New Delhi, March 12: India’s first test flight of a home-grown cruise missile failed today but Nirbhay gave an unintended sneak preview of the dread it can spread.

Defence research scientists were compelled to terminate Nirbhay’s flight midway because it was observed deviating from its intended path and heading towards the Indian coast. Cruise missiles are supposed to stay on course and hit targets with accuracy.

Worse, large chunks of the missile fell on land, not the target in the sea off Odisha.

Ghanshyam Giri, a cashew orchard owner who saw parts of the missile fall in a seaside village called Gadaharishpur, said he was about 100 metres from the plantation when he heard a deafening sound.

“It sounded like a massive blast. We thought a helicopter had crashed; people ran for their lives,” Giri said. “After about five minutes, we went to the place where the object was lying.”

Haripada Das, another resident, said he found pieces of the missile in his betel palm grove.

When a missile test is in trouble, a Defence Research and Development Organisation (DRDO) official said, the two standard available options are to trigger a self-destruct mechanism or terminate the flight and allow it to fall into the sea. “But after termination, the missile can keep cruising for some time,” an official said.

But the official declined to say whether the missile was ordered to self-destruct or was allowed to free-fall into the sea, or which part of the Indian coastline it was approaching when its flight was terminated.

“Bits and pieces of the cruise missile fell at two places in Gadaharishpur but nobody was injured,” Jagatsinghpur superintendent of police Satyabrata Bhoi told The Telegraph. “Human habitations were about 100 metres from the site where the debris fell.”

Personnel from the DRDO, alerted by local law-enforcement authorities, arrived, inspected the parts and took them away.

The cruise missile was launched from Chandipur on the Odisha coast at 11.50am. It appeared to function well until course deviations set in midway.

The two-stage missile, developed by the DRDO, has a range of about 1,000km and moves at subsonic speeds.

Despite the mission’s failure, DRDO said, key components of the take-off and cruise sequence of the missile were successfully tested during its flight, which lasted around 30 minutes.

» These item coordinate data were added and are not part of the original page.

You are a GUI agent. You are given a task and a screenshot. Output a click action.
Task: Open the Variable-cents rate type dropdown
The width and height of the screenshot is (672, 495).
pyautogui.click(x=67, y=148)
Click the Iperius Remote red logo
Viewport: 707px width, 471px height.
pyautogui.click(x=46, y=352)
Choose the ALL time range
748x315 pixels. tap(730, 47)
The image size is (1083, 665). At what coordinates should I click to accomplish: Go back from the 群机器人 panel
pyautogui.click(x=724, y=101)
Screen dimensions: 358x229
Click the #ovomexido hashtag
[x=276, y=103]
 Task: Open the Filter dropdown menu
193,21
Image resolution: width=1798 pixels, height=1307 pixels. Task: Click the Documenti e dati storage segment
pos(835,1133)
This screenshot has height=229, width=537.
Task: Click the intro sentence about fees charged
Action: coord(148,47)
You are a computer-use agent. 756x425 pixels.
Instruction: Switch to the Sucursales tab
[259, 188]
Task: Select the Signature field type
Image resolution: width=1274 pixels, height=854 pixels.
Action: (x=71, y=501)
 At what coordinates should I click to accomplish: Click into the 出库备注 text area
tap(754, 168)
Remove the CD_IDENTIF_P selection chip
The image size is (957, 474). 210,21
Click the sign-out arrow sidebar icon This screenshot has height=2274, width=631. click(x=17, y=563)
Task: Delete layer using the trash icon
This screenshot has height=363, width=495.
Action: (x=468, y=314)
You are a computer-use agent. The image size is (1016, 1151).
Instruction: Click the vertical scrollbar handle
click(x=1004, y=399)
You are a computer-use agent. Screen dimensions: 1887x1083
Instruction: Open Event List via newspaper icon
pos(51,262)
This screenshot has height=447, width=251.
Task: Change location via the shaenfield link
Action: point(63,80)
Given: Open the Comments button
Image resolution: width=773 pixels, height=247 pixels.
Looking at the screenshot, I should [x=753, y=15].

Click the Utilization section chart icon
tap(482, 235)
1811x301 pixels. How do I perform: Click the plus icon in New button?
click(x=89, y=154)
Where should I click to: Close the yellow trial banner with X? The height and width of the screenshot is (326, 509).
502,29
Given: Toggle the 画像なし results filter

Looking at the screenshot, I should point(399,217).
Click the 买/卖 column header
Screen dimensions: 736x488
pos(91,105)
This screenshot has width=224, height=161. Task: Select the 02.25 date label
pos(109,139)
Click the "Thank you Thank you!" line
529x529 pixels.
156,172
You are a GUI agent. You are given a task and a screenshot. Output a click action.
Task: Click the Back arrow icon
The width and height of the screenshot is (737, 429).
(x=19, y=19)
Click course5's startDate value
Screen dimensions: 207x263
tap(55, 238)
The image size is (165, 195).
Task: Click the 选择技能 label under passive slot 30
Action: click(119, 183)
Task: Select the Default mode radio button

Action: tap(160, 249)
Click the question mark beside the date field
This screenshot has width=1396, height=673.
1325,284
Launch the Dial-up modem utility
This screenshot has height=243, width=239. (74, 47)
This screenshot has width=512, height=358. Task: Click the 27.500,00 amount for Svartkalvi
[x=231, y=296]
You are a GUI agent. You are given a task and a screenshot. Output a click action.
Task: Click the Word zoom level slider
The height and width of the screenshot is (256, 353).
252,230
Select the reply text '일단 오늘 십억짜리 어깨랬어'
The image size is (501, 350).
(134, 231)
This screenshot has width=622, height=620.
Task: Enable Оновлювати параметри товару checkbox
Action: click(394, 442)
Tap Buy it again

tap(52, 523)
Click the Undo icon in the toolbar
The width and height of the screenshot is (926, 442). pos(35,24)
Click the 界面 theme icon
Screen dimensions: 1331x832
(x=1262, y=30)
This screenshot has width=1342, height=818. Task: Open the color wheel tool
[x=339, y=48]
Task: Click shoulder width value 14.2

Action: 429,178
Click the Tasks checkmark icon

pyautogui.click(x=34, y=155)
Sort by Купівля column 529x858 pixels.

The first-stage rocket engine ignited, the missile climbed to the required altitude, the rocket engine separated, the main turbofan engine started, wings opened up for the cruise mode and the flight appeared normal until midway into the flight, a senior DRDO official said.

“All these elements of the sequence worked — it cruised until about midway, when deviations from its intended path were observed,” the official said. “The deviations are now under investigation.”

The DRDO has not said whether this flight was rigged with a self-destruct mechanism but, the official said, there is a risk that the explosion associated with a self-destruct mechanism might scatter debris over a much larger area than if a missile is allowed to fall into the sea.

The DRDO has been working on the development of guided missiles for nearly three decades, and has already inducted two homegrown ballistic missiles — the short-range Prithvi and the long-range Agni.

India has also inducted a supersonic cruise missile named Brahmos, primarily based on technology from Russia, with a short range of about 300km. Nirbhay is intended to be India’s first indigenous cruise missile with a range three times longer than that of Brahmos.

A primer on cruise missiles from the Federation of American Scientists says at least 12 countries — China, France, Germany, Israel, Italy, Japan, Norway, Russia, Sweden, Taiwan, the UK and the US — have developed cruise missiles.

Unlike ballistic missiles which have phases of free-fall under gravity as they move down towards their targets, cruise missiles are propelled and guided throughout their flight.

The FAS says: “The technology to build them is simple and available to any country that builds even rudimentary aircraft.”